I've actually done that to myself a couple of times recently... It makes me slow down and think about the reality before I go off the crazy end. (On the burger topic, love Five Guys - they were my burger fave, but I went to The Vortex a couple of weeks ago for the first time and all I can say is Wow! I really had to give myself a 'just eat a light dinner, get sweet potato fries as the side to make it feel a little better' talk there!)

I've taken Ambien before several years ago. i bought Simply Sleep recently, to try to help with the new sleeplessness. Hopefully it will settle it down, otherwise I might revisit the Ambien prescription...

Quote:
Originally Posted by ChristinaGetsFit View Post
I have no idea how to keep from going nuts, I past that stage long ago. I just try to keep the voices in my head to a low hum when they don't have anything good to report.

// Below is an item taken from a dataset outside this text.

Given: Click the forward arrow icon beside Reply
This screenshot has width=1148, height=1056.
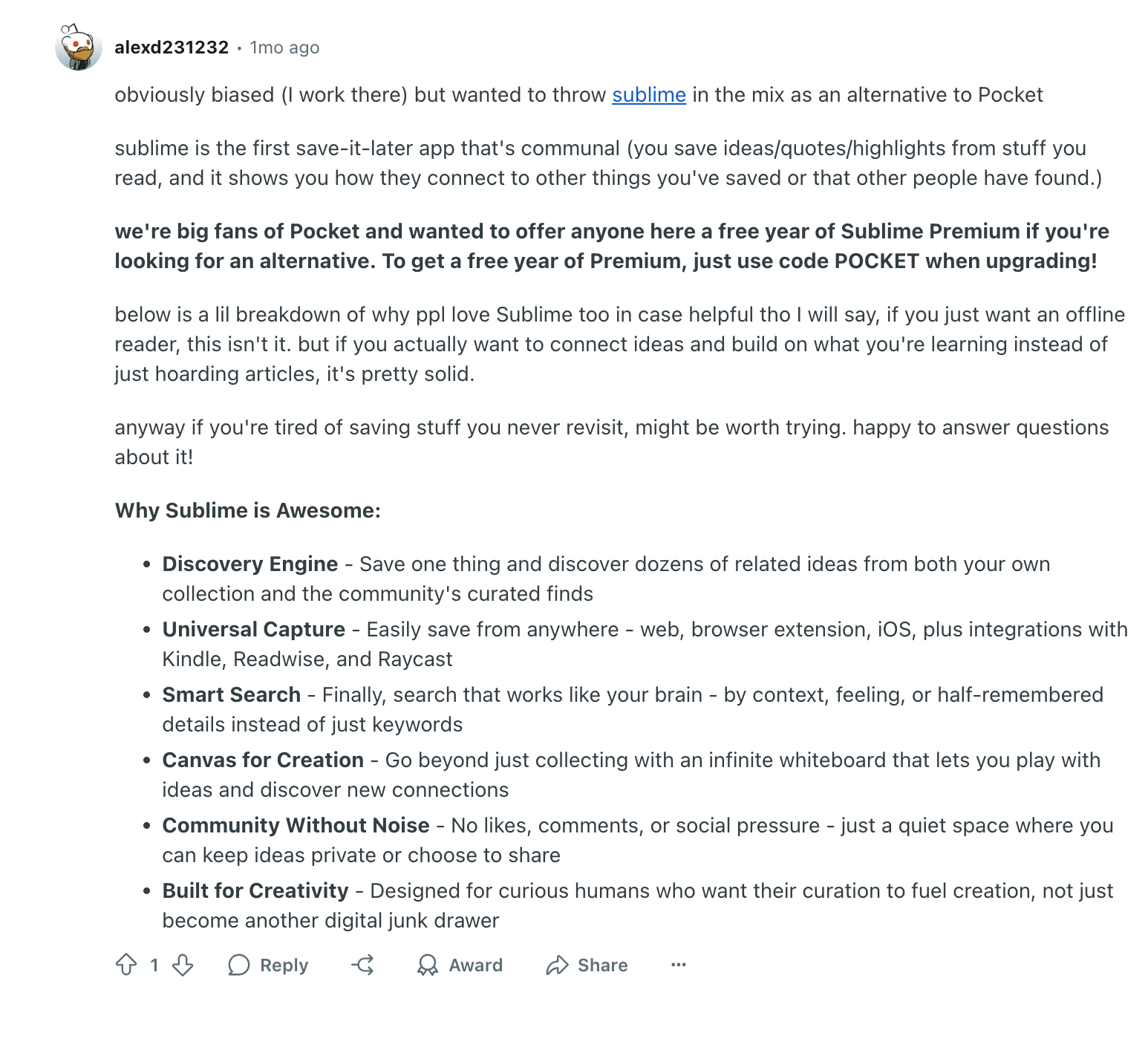Looking at the screenshot, I should pos(363,965).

I know this is sounding like advice and you don't take it very well, but I wanted to do what I could for a fellow treekie and sci-fi fan. Be strong and give yourself time to adjust.
Thanks Christina! I have to learn to ignore my voices when they are just trying to beat me down! I used to read a lot to do that, have considered picking up the Twilight books (is that even the name of the series?) as a matter of fact... I'm just finishing "The Last Days of Krypton" & "Chapterhouse Dune" (upstairs book and downstairs book) so I'm looking for something to fill the gap.

Quote:
Originally Posted by JulieJ08 View Post
It might help to remember that stress and stress hormones from the worry and lack of sleep contribute to weight gain.
I know I retain water when I'm stressed, but didn't think about the impact on weight gain until recently. I need to keep that in mind...

Quote:
Originally Posted by mamaspank View Post
You should allow your body a fluctuation of probably five pounds. Two pounds doesn't mean you are spiraling out of control; maybe you ate some heavy, dense foods that day or the day before. No worries. You have worked hard to get to your goal and maintaining is just as hard itself. It's hard to relax, I know, when you feel like all you do is think about food all day.
I have read that weigh can fluctuate five pounds or so. I do hope that as the maintenance goes along I'll be more comfortable with the routine so I don't flip when that happens. And, I do find I think about food a lot. Not because I'm hungry, I just think about what I'm eating next, plan the day and the next day, think about how much sodium I just added in by eating a pack of salmon as a morning snack for protein, etc... It is like that balancing act from the Bugs Bunny cartoons with the plates on the ends of sticks...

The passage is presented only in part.